◆ EXCERPTED PASSAGE
— BEGIN —
The populist AfD party has won a district council election for the first time with Robert Sesselmann elected in Sonneberg. This was despite all other parties urging their supporters to vote for the other candidate.

Voting placards for the AfD in Sonneberg
Sonneberg is one of the smallest districts in Germany, but the vote has attracted national interestImage: Martin Schutt/dpa/picture alliance

For the first time in Germany, the far-right Alternative for Germany (AfD) has won a district council election, administrators announced on Sunday (25.6.2023).

Voters in the eastern German town of Sonneberg— located in former East Germany GDR — elected AfD candidate Robert Sesselmann at the expense of incumbent district administrator Jürgen Köpper of the center-right Christian Democratic Union (CDU).

In the runoff election in the Thuringian district of Sonneberg, Sesselmann won 52.8% of the vote, earning him the necessary absolute majority, according to election officials.

The area of some 57,000 people is one of the smallest districts in Germany. Still, the AfD victory is a major breakthrough for the far-right party, whose Thuringia branch has been classified as far-right extremist by Germany's domestic intelligence service. All mainstream parties regularly vow to not enter coalition governments with the AfD.

The AfD's leader in Thuringia, Björn Höcke, welcomed the win and said it demonstrates the party's recent momentum.

"And then we'll prepare for the state elections in the east, where we can really create a political earthquake," he said, referring to state parliament elections in the eastern states of Saxony, Thuringia, and Brandenburg.

Robert Sesselmann (center) was joined by the party's leader in Thuringia, Björn Höcke (left), and national AfD chairman Tino Chrupalla (right) Image: Jacob Schröter/IMAGO

How did AfD's opponents react?

Thuringia's Interior Minister Georg Maier, who belongs to the center-left Social Democrats (SPD), described the outcome as "an alarm signal for all democratic forces."

He called for party-political interests to be set aside and a joint effort to defend democracy.

The President of the Central Council of Jews in Germany, Josef Schuster, said although not every AfD voter holds extreme right-wing views, the party itself does.

"This is a watershed that this country's democratic political forces cannot simply accept," he told the RND media network.

The International Auschwitz Committee also expressed horror.

"Today is a sad day for the Sonneberg district, for Germany, and for democracy," Executive Vice President Christoph Heubner said.

"A majority of voters have obviously said goodbye to democracy and deliberately opted for an extreme right-wing party of destruction dominated by a Nazi [Björn Höcke. eds]."

What was at stake?

Earlier this month, the first round of elections in the runoff vote saw Sesselmann fall short of outright victory by only a few percentage points.

Such a strong showing for an AfD candidate raised the alarm nationally, with all other main political parties — the SPD, the Greens, the neoliberal FDP, and the socialist Left Party — backing the incumbent.

Though the highest political office in that small arena, the position itself is of only moderate consequence and carries rather limited power. Even with the AfD's Sesselmann win, many of his duties will entail simply implementing laws from either the state or the federal parliament at the local level.

However, critics fear the idea of the AfD wielding political power in any measure and say the party is xenophobic and anti-democratic.
— END —
◆ SHORT TASK A
Answer these questions from the article on the Sonneberg election:
(i) What share of the vote did Robert Sesselmann win in the runoff?
(ii) Who is the AfD's leader in Thuringia?
(iii) About how many people live in the Sonneberg district?
◆ SHORT TASK B
Please copy the listing below, from the line with "Screenshot is 1550x1302." up to and including the line with "Bookings (505, 829)", character for character.

◆ ENTRIES SUPPLIED
— BEGIN —
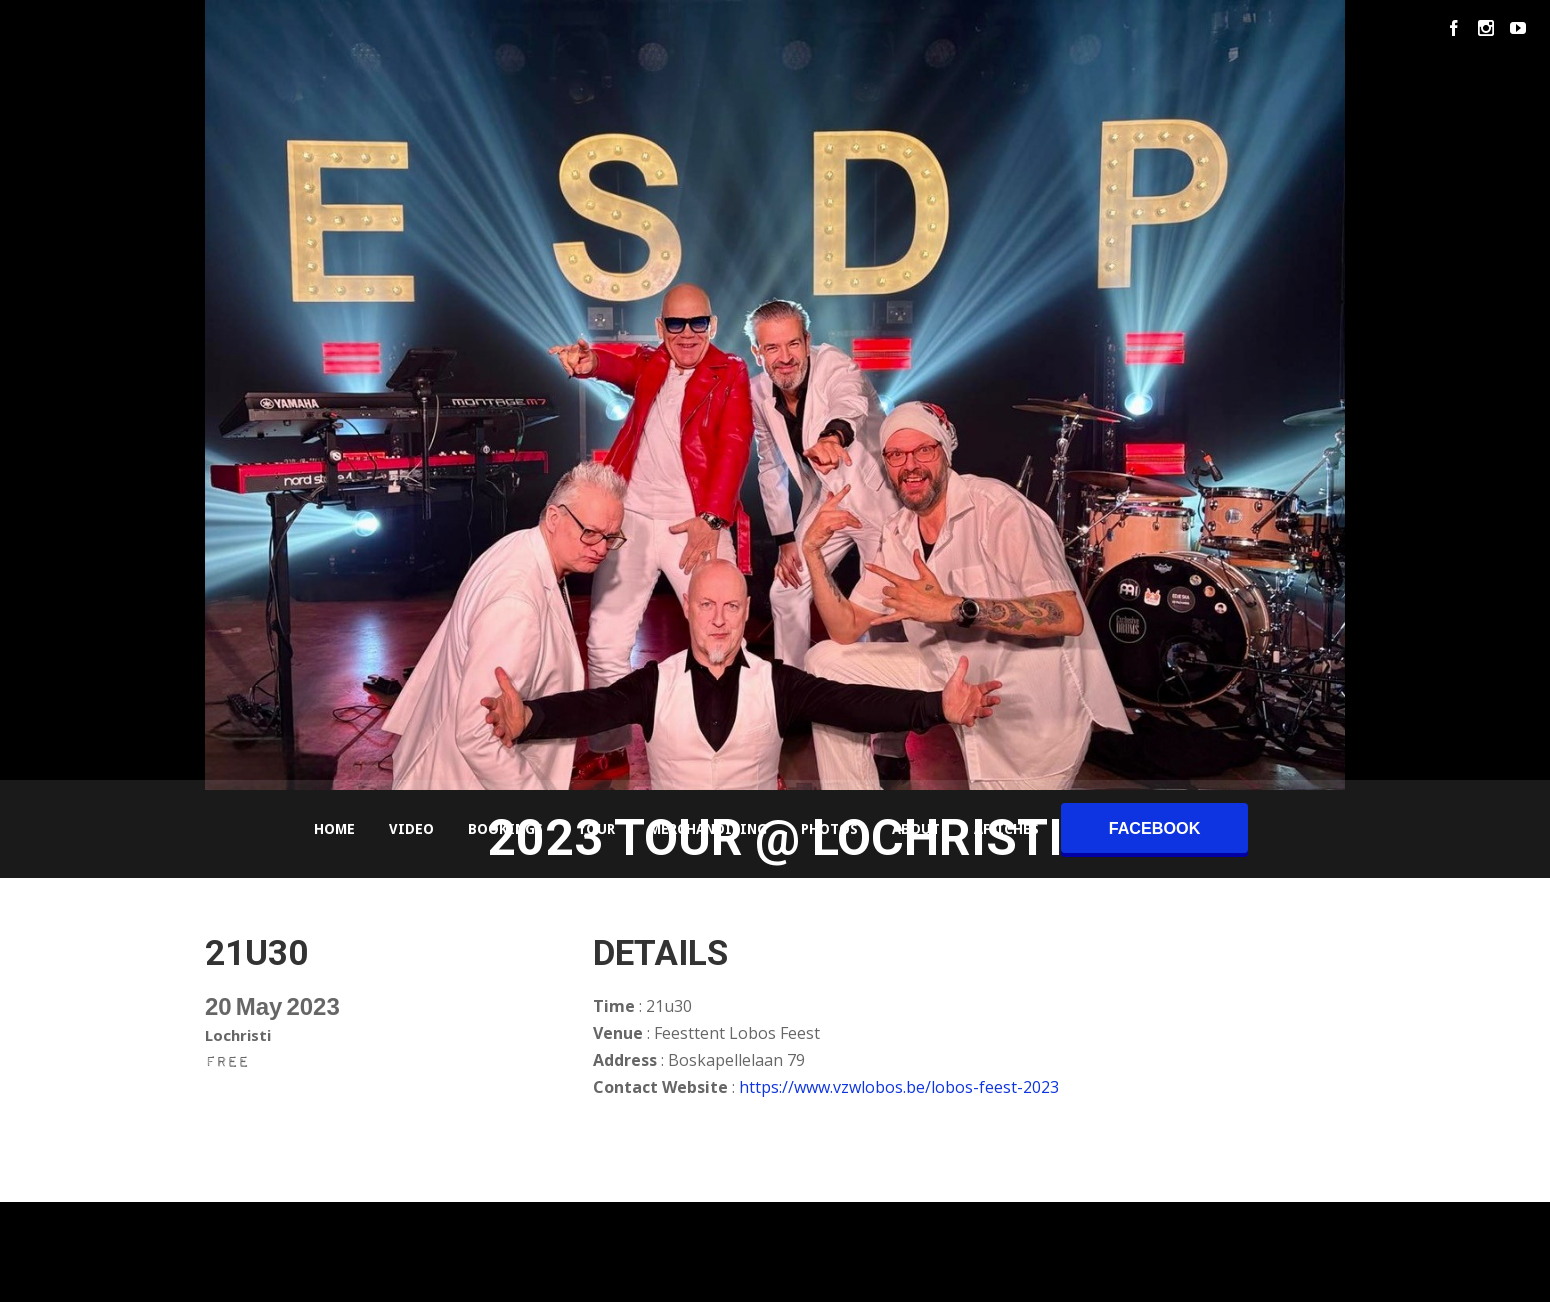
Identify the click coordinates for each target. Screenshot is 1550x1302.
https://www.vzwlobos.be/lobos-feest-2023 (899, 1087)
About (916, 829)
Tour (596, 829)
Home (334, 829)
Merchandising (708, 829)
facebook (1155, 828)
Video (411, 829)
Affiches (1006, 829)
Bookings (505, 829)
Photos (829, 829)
— END —
— BEGIN —
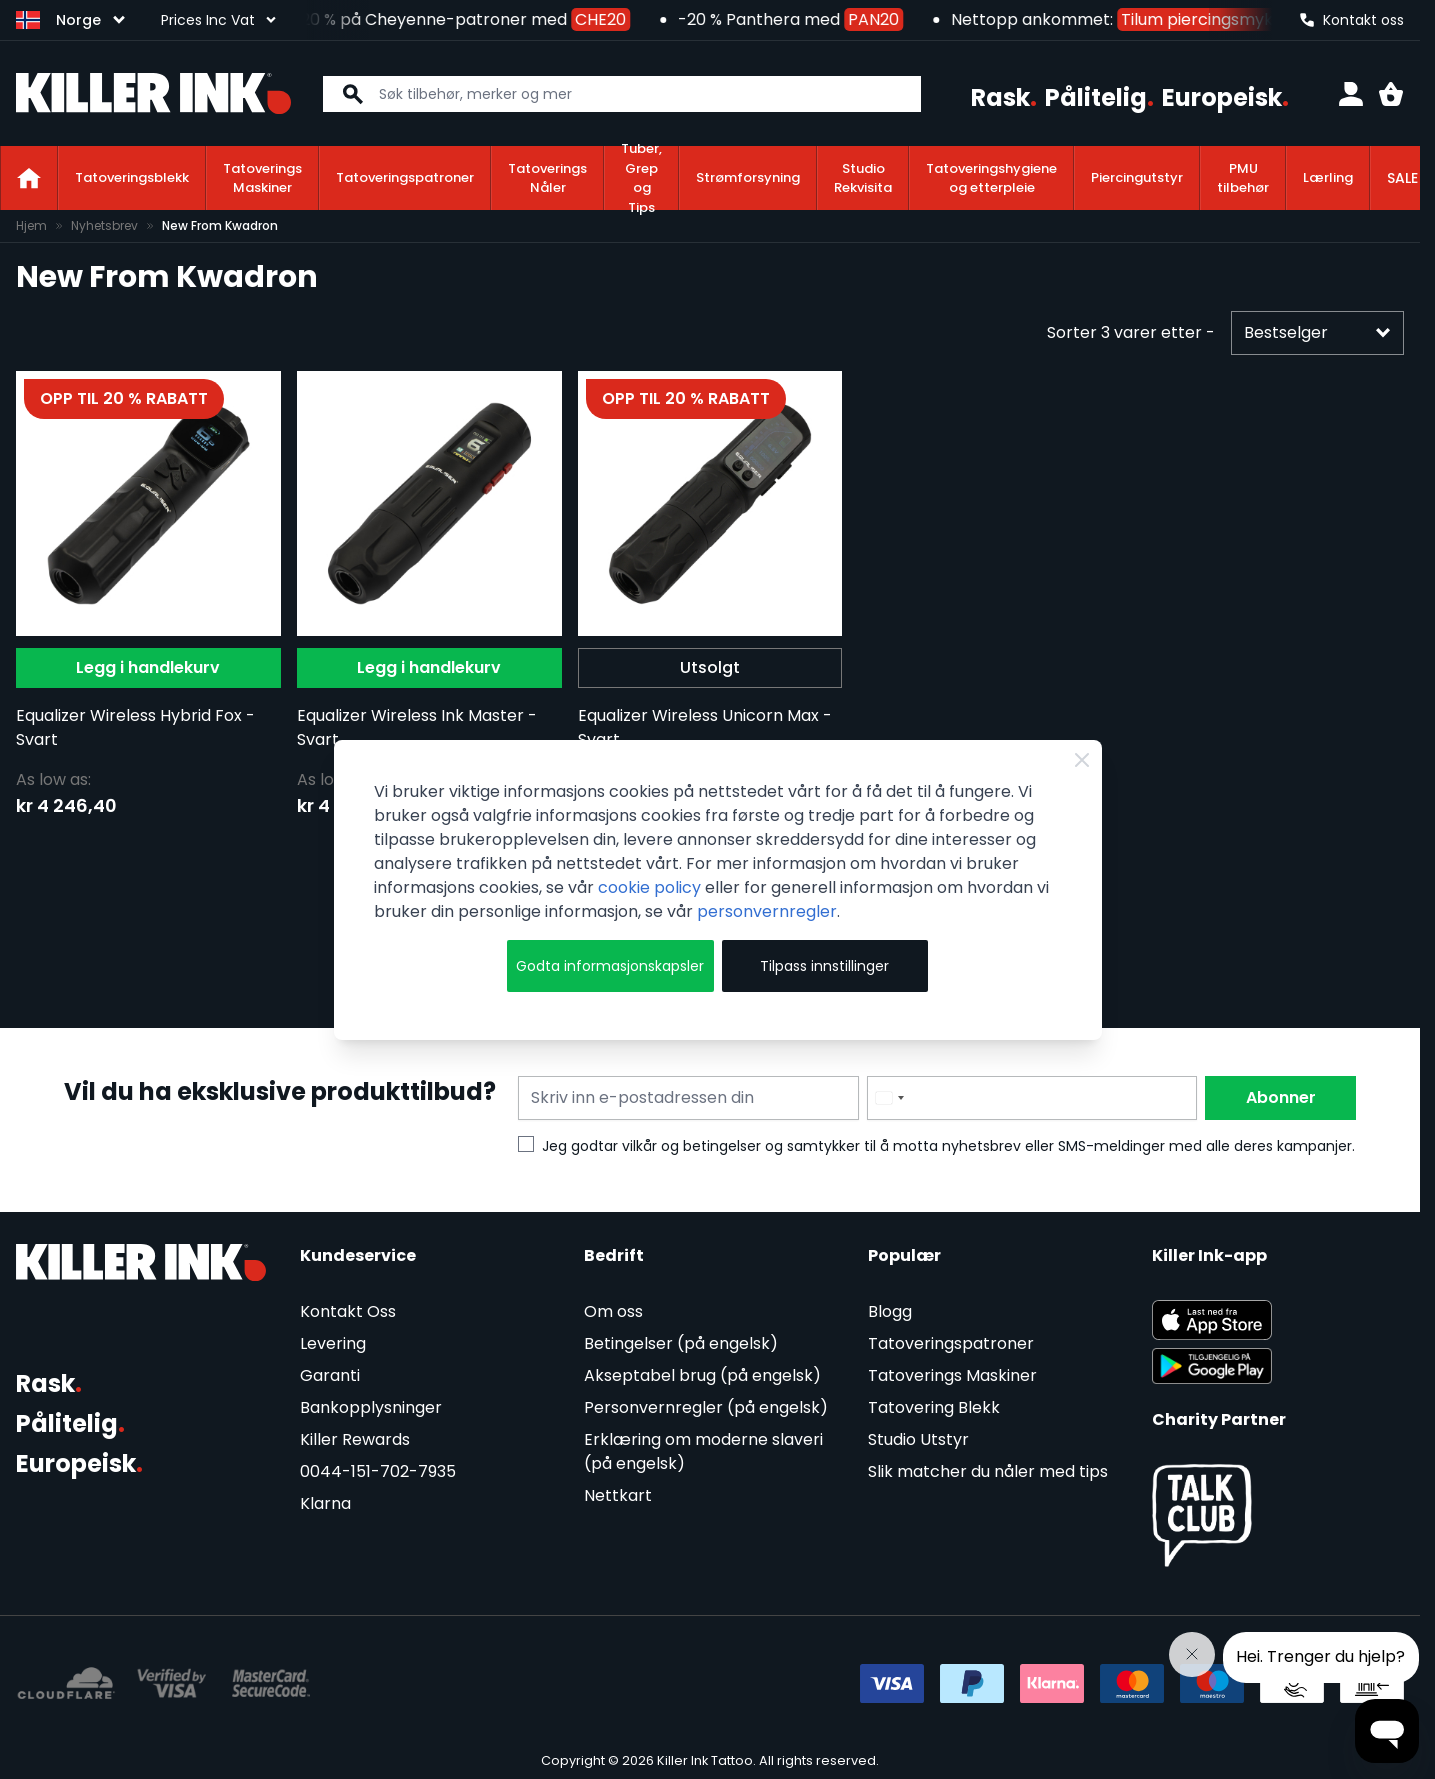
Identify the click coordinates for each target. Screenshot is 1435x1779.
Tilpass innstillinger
— END —
◆ FULL SOLUTION A
(i) 52.8%
(ii) Björn Höcke
(iii) Some 57,000

◆ FULL SOLUTION B
Identify the click coordinates for each target. Screenshot is 1550x1302.
https://www.vzwlobos.be/lobos-feest-2023 (899, 1087)
About (916, 829)
Tour (596, 829)
Home (334, 829)
Merchandising (708, 829)
facebook (1155, 828)
Video (411, 829)
Affiches (1006, 829)
Bookings (505, 829)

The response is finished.